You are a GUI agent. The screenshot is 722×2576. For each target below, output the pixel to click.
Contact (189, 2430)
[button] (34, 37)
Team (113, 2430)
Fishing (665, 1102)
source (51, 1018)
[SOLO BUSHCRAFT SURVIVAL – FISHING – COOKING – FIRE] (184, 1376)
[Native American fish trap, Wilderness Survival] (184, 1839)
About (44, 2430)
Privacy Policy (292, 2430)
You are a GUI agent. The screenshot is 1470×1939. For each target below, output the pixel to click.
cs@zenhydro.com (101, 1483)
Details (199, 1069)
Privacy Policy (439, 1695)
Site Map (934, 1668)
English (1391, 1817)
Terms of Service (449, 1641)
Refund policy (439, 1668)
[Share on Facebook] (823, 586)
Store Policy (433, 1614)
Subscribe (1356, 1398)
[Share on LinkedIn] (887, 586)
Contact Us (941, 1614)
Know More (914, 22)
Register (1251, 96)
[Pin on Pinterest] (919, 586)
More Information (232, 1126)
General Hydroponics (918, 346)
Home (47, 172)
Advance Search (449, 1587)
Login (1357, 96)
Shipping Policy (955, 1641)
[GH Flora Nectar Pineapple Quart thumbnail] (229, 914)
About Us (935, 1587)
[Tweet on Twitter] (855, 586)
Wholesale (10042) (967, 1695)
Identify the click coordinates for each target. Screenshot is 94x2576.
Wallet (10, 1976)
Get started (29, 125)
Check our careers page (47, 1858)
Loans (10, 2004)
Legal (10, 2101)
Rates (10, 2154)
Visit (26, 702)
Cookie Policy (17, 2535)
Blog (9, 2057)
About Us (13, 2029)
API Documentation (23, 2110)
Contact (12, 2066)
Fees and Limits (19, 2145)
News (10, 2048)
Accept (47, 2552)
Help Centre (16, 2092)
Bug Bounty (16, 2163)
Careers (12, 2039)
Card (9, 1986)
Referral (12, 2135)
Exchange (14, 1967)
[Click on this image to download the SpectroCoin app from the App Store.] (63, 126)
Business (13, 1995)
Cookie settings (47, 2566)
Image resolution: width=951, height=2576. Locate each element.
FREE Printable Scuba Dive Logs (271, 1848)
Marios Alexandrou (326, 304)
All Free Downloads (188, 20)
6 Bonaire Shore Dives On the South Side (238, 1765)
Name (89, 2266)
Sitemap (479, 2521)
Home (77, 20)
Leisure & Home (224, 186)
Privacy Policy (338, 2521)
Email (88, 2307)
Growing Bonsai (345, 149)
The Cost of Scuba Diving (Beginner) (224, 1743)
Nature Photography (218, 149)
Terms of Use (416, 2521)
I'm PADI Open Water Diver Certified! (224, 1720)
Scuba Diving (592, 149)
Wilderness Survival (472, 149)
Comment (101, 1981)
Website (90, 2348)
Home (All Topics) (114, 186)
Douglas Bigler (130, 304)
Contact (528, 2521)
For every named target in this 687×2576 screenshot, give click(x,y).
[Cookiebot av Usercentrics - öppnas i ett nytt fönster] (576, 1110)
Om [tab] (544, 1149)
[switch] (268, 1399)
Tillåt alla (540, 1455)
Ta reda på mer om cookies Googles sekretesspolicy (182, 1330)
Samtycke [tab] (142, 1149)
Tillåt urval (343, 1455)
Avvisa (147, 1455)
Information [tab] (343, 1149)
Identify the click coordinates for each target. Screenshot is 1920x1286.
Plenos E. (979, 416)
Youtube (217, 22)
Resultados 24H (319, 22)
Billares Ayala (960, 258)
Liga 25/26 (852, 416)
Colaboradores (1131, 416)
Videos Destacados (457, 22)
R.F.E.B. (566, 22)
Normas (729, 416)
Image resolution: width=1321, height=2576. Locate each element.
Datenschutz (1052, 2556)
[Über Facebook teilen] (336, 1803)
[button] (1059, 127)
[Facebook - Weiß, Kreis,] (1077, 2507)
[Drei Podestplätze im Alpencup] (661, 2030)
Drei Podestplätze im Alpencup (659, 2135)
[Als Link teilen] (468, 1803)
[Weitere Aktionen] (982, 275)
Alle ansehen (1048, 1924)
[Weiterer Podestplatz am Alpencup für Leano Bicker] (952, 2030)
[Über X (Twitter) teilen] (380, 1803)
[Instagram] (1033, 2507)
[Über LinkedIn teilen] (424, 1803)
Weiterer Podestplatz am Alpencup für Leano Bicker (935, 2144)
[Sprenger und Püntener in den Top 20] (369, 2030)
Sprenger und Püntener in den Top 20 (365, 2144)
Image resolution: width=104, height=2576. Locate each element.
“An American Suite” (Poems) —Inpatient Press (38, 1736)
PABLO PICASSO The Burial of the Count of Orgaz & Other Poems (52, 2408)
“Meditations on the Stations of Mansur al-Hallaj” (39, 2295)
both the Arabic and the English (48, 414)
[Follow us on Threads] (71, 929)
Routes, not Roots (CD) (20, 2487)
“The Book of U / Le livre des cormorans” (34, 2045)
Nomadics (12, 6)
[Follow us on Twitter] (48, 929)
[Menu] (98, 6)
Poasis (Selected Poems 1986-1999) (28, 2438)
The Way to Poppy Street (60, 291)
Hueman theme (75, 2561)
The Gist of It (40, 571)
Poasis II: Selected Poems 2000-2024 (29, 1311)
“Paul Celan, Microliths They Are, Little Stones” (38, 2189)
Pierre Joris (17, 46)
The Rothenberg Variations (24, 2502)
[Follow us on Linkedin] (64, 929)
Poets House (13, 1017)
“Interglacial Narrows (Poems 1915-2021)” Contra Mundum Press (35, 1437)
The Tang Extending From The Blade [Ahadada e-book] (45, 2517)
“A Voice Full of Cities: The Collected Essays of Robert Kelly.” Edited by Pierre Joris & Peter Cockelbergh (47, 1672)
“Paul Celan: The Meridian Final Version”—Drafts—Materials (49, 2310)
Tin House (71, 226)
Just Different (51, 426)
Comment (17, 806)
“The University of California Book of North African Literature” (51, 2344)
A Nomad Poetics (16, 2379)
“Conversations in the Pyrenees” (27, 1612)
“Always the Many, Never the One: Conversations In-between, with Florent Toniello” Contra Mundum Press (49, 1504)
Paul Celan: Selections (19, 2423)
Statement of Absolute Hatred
------------------------------
# Required work:
Every line of the material should be transcribed without alteration.

# Solution to the problem:
You are a GUI agent. The screenshot is 722×2576. For each target below, output the pixel to click.
Contact (189, 2430)
[button] (34, 37)
Team (113, 2430)
Fishing (665, 1102)
source (51, 1018)
[SOLO BUSHCRAFT SURVIVAL – FISHING – COOKING – FIRE] (184, 1376)
[Native American fish trap, Wilderness Survival] (184, 1839)
About (44, 2430)
Privacy Policy (292, 2430)
You are a GUI agent. The screenshot is 1470×1939. For each target below, output the pixel to click.
cs@zenhydro.com (101, 1483)
Details (199, 1069)
Privacy Policy (439, 1695)
Site Map (934, 1668)
English (1391, 1817)
Terms of Service (449, 1641)
Refund policy (439, 1668)
[Share on Facebook] (823, 586)
Store Policy (433, 1614)
Subscribe (1356, 1398)
[Share on LinkedIn] (887, 586)
Contact Us (941, 1614)
Know More (914, 22)
Register (1251, 96)
[Pin on Pinterest] (919, 586)
More Information (232, 1126)
General Hydroponics (918, 346)
Home (47, 172)
Advance Search (449, 1587)
Login (1357, 96)
Shipping Policy (955, 1641)
[GH Flora Nectar Pineapple Quart thumbnail] (229, 914)
About Us (935, 1587)
[Tweet on Twitter] (855, 586)
Wholesale (10042) (967, 1695)
Identify the click coordinates for each target. Screenshot is 94x2576.
Wallet (10, 1976)
Get started (29, 125)
Check our careers page (47, 1858)
Loans (10, 2004)
Legal (10, 2101)
Rates (10, 2154)
Visit (26, 702)
Cookie Policy (17, 2535)
Blog (9, 2057)
About Us (13, 2029)
API Documentation (23, 2110)
Contact (12, 2066)
Fees and Limits (19, 2145)
News (10, 2048)
Accept (47, 2552)
Help Centre (16, 2092)
Bug Bounty (16, 2163)
Careers (12, 2039)
Card (9, 1986)
Referral (12, 2135)
Exchange (14, 1967)
[Click on this image to download the SpectroCoin app from the App Store.] (63, 126)
Business (13, 1995)
Cookie settings (47, 2566)
Image resolution: width=951, height=2576. Locate each element.
FREE Printable Scuba Dive Logs (271, 1848)
Marios Alexandrou (326, 304)
All Free Downloads (188, 20)
6 Bonaire Shore Dives On the South Side (238, 1765)
Name (89, 2266)
Sitemap (479, 2521)
Home (77, 20)
Leisure & Home (224, 186)
Privacy Policy (338, 2521)
Email (88, 2307)
Growing Bonsai (345, 149)
The Cost of Scuba Diving (Beginner) (224, 1743)
Nature Photography (218, 149)
Terms of Use (416, 2521)
I'm PADI Open Water Diver Certified! (224, 1720)
Scuba Diving (592, 149)
Wilderness Survival (472, 149)
Comment (101, 1981)
Website (90, 2348)
Home (All Topics) (114, 186)
Douglas Bigler (130, 304)
Contact (528, 2521)
For every named target in this 687×2576 screenshot, give click(x,y).
[Cookiebot av Usercentrics - öppnas i ett nytt fönster] (576, 1110)
Om [tab] (544, 1149)
[switch] (268, 1399)
Tillåt alla (540, 1455)
Ta reda på mer om cookies Googles sekretesspolicy (182, 1330)
Samtycke [tab] (142, 1149)
Tillåt urval (343, 1455)
Avvisa (147, 1455)
Information [tab] (343, 1149)
Identify the click coordinates for each target. Screenshot is 1920x1286.
Plenos E. (979, 416)
Youtube (217, 22)
Resultados 24H (319, 22)
Billares Ayala (960, 258)
Liga 25/26 (852, 416)
Colaboradores (1131, 416)
Videos Destacados (457, 22)
R.F.E.B. (566, 22)
Normas (729, 416)
Image resolution: width=1321, height=2576. Locate each element.
Datenschutz (1052, 2556)
[Über Facebook teilen] (336, 1803)
[button] (1059, 127)
[Facebook - Weiß, Kreis,] (1077, 2507)
[Drei Podestplätze im Alpencup] (661, 2030)
Drei Podestplätze im Alpencup (659, 2135)
[Als Link teilen] (468, 1803)
[Weitere Aktionen] (982, 275)
Alle ansehen (1048, 1924)
[Weiterer Podestplatz am Alpencup für Leano Bicker] (952, 2030)
[Über X (Twitter) teilen] (380, 1803)
[Instagram] (1033, 2507)
[Über LinkedIn teilen] (424, 1803)
Weiterer Podestplatz am Alpencup für Leano Bicker (935, 2144)
[Sprenger und Püntener in den Top 20] (369, 2030)
Sprenger und Püntener in den Top 20 (365, 2144)
Image resolution: width=104, height=2576. Locate each element.
“An American Suite” (Poems) —Inpatient Press (38, 1736)
PABLO PICASSO The Burial of the Count of Orgaz & Other Poems (52, 2408)
“Meditations on the Stations of Mansur al-Hallaj” (39, 2295)
both the Arabic and the English (48, 414)
[Follow us on Threads] (71, 929)
Routes, not Roots (CD) (20, 2487)
“The Book of U / Le livre des cormorans” (34, 2045)
Nomadics (12, 6)
[Follow us on Twitter] (48, 929)
[Menu] (98, 6)
Poasis (Selected Poems 1986-1999) (28, 2438)
The Way to Poppy Street (60, 291)
Hueman theme (75, 2561)
The Gist of It (40, 571)
Poasis II: Selected Poems 2000-2024 (29, 1311)
“Paul Celan, Microliths They Are, Little Stones” (38, 2189)
Pierre Joris (17, 46)
The Rothenberg Variations (24, 2502)
[Follow us on Linkedin] (64, 929)
Poets House (13, 1017)
“Interglacial Narrows (Poems 1915-2021)” Contra Mundum Press (35, 1437)
The Tang Extending From The Blade [Ahadada e-book] (45, 2517)
“A Voice Full of Cities: The Collected Essays of Robert Kelly.” Edited by Pierre Joris & Peter Cockelbergh (47, 1672)
“Paul Celan: The Meridian Final Version”—Drafts—Materials (49, 2310)
Tin House (71, 226)
Just Different (51, 426)
Comment (17, 806)
“The University of California Book of North African Literature” (51, 2344)
A Nomad Poetics (16, 2379)
“Conversations in the Pyrenees” (27, 1612)
“Always the Many, Never the One: Conversations In-between, with Florent Toniello” Contra Mundum Press (49, 1504)
Paul Celan: Selections (19, 2423)
Statement of Absolute Hatred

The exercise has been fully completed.